Les deux hommes ont soudain entendu le bruit d'un train se rapprochant et se sont placés en sécurité sentant le danger arriver. Le Volkswagen Touran a alors été percuté de plein fouet, à 130 km/h, par un train de la ligne P du Transilien, assurant la liaison Paris-Coulommiers.

Le petit monospace a été broyé sur place. Il n'y a heureusement pas eu de blessé non plus parmi les 70 passagers du train. Cet accident a toutefois entraîné l'arrêt du trafic ferroviaire.

Le préjudice est estimé à minimum 300 000 euros

Les fonctionnaires de police sont arrivés dans la foulée et ont trouvé l'automobiliste qui n'avait pas cherché à fuir. Le conducteur a été placé en garde à vue pour « mise en danger de la vie d'autrui. »

Son permis avait préalablement été suspendu et il n'avait pas d'assurance. Il était surtout très alcoolisé : 3 grammes par litre de sang, lorsque les policiers ont effectué le dépistage. L'enquête a été confiée au commissariat de la circonscription d'agglomération de Noisiel.

L'automobiliste a finalement été libéré dans la journée de dimanche et les investigations se poursuivent en préliminaire, le temps d'évaluer le préjudice fixe subi par la SNCF. Selon une source policière, entre les dégradations et les retards subis par les passagers, le préjudice est estimé à minimum 300 000 euros…

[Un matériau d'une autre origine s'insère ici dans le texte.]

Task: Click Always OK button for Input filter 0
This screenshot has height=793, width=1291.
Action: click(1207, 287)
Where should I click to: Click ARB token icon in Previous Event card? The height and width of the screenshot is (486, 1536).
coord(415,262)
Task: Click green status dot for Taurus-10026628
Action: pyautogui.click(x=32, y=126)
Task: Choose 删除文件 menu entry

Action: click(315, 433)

« On ne va pas lâcher », prévient le maire

«J'espère qu'ils réfléchissent à la SNCF, parce que, là, cela leur coûte cher, réagit François Bouchart (DVD), le maire de la ville, qui milite pour qu'un tunnel soit créé à cet endroit. Il y a un courrier qui va partir. On ne va pas lâcher. Cela aurait pu être dramatique. Aujourd'hui, le but, c'est de préserver même des négligences. » Contactée, la SNCF n'a pas donné suite.

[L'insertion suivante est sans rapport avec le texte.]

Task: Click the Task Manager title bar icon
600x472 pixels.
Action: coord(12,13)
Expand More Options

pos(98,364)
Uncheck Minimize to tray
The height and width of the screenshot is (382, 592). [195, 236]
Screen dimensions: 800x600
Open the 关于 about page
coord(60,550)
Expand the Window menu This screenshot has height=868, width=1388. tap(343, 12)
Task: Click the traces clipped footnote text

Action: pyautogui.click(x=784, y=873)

« Ne devrait-il pas y avoir des alertes pour faire ralentir les conducteurs de train quand ils abordent un passage à niveau, qui de surcroît est dangereux? », interroge Julie en réaction à ce nouvel accident. En novembre 2019, elle s'était retrouvée coincée par les barrières sur ce passage à niveau et s'en était tirée avec une grosse frayeur.

Deux mois avant déjà, une voiture avait été percutée par un train à cet endroit. Là encore, il n'y avait pas eu de victime. Jusqu'à quand?